Outro incidente remonta a 5 de Janeiro, quando o arguido terá insultado a vítima, despindo-se de seguida e urinando no quintal.
É relatado outro episódio, ocorrido no dia 15 de Abril deste ano, em que o homem de 58 anos terá insultado a vítima e ter-lhe-á dado várias pancadas com uma bengala.
Uns dias mais tarde, a 27 de Abril, pelas 15h00, o homem terá entrado na casa e insultado a ex-mulher, acusando-a de estar envolvida com outros homens e tendo-lhe desferido várias pancadas com a canadiana. Em mais do que uma ocasião, o arguido ter-se-á dirigido à rua e dito a homens para levaram a vítima “para o cerrado.”
É, ainda, acusado de desligar a água e a luz da residência, com o intuito de impedir a vítima de usufruir destes bens e de deixar a torneira do quintal aberta, para que a factura de água da vítima fosse mais elevada.

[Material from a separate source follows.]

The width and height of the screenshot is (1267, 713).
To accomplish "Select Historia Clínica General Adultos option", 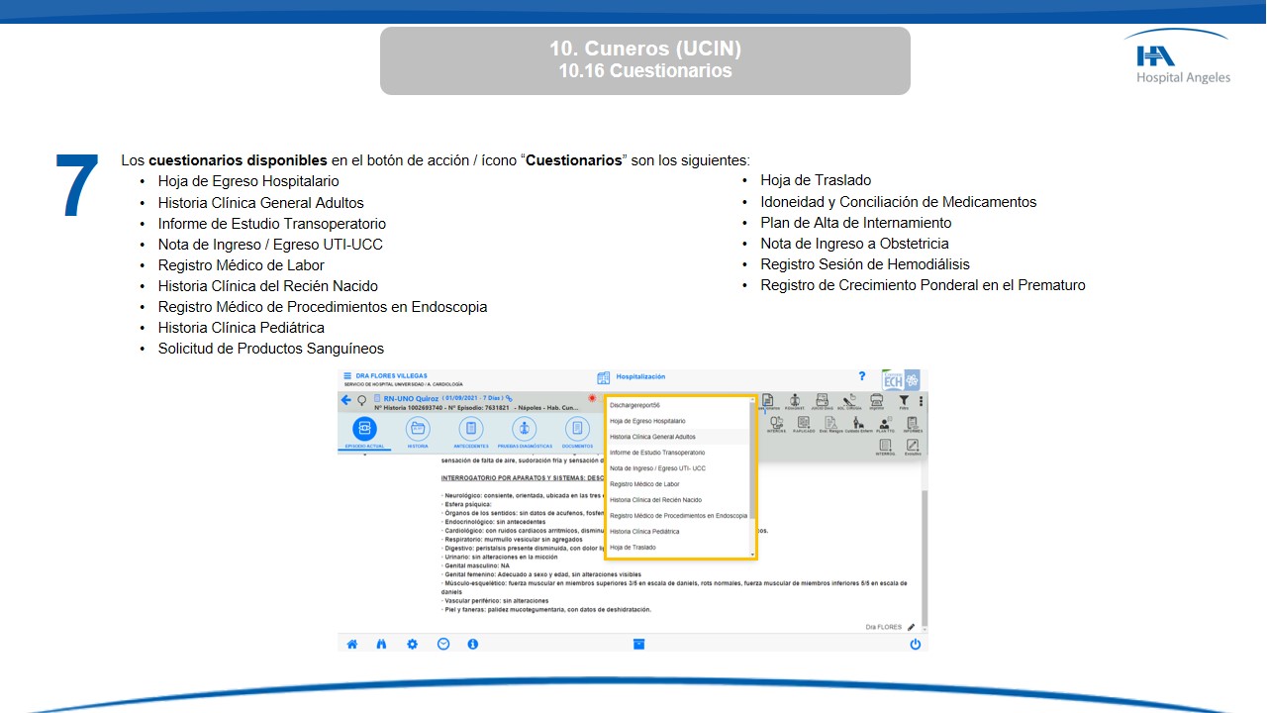I will coord(652,437).
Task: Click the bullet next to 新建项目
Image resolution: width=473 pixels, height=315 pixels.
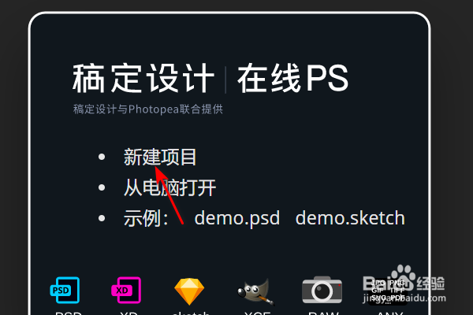Action: (102, 157)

Alegadamente, quase todos os dias, pelo meio-dia, batia com uma bengala na porta e dizia à vítima que queria comer, exigindo que esta cozinhasse para ele.
O arguido optou por se pronunciar acerca dos factos sobre ele imputados. Admitiu ter insultado a ex-mulher em múltiplas ocasiões, porém afirmou que nunca lhe bateu e negou ter entrado na habitação.
“Tenho medo dele”
Chegada à altura de a vítima dar o seu testemunho, o arguido foi afastado da sala de audiências. Dando a sua versão dos factos, a ofendida proferiu “tenho medo dele”. Envergonhada, relatou as agressões de que foi alvo e enumerou os nomes que o ex-marido lhe chamava. Confessou, ainda, não se lembrar da quantidade de vezes que foi agredida, por ser algo recorrente.

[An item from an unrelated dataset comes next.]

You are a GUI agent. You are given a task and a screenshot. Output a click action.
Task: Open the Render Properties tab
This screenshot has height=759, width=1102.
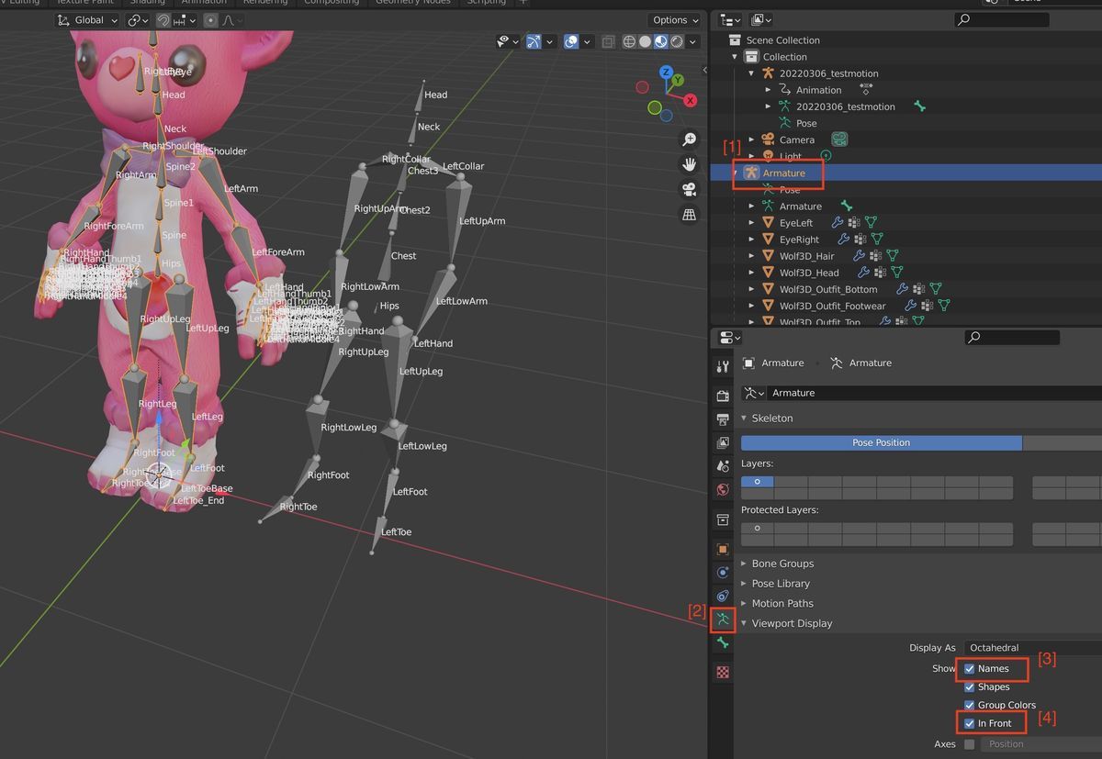coord(722,396)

O Ministério Público entende que estes maus-tratos provocaram ofendida “humilhação, medo, ansiedade, angústia” e afirma que os arguidos agiram de forma consciente e deliberada contra a lei, apesar de saberem que não podiam entrar dentro da habitação.
Tendo em conta que o arguido já tinha sido julgado no Tribunal da Ribeira Grande, tendo sido avisado que não podia entrar em casa da vítima e que tinha de se afastar dela, pende também sobre o homem de 58 anos um crime de desobediência.
O arguido encontra-se, desde 27 de Julho de 2023, detido no Estabelecimento Prisional de Ponta Delgada, onde aguarda julgamento.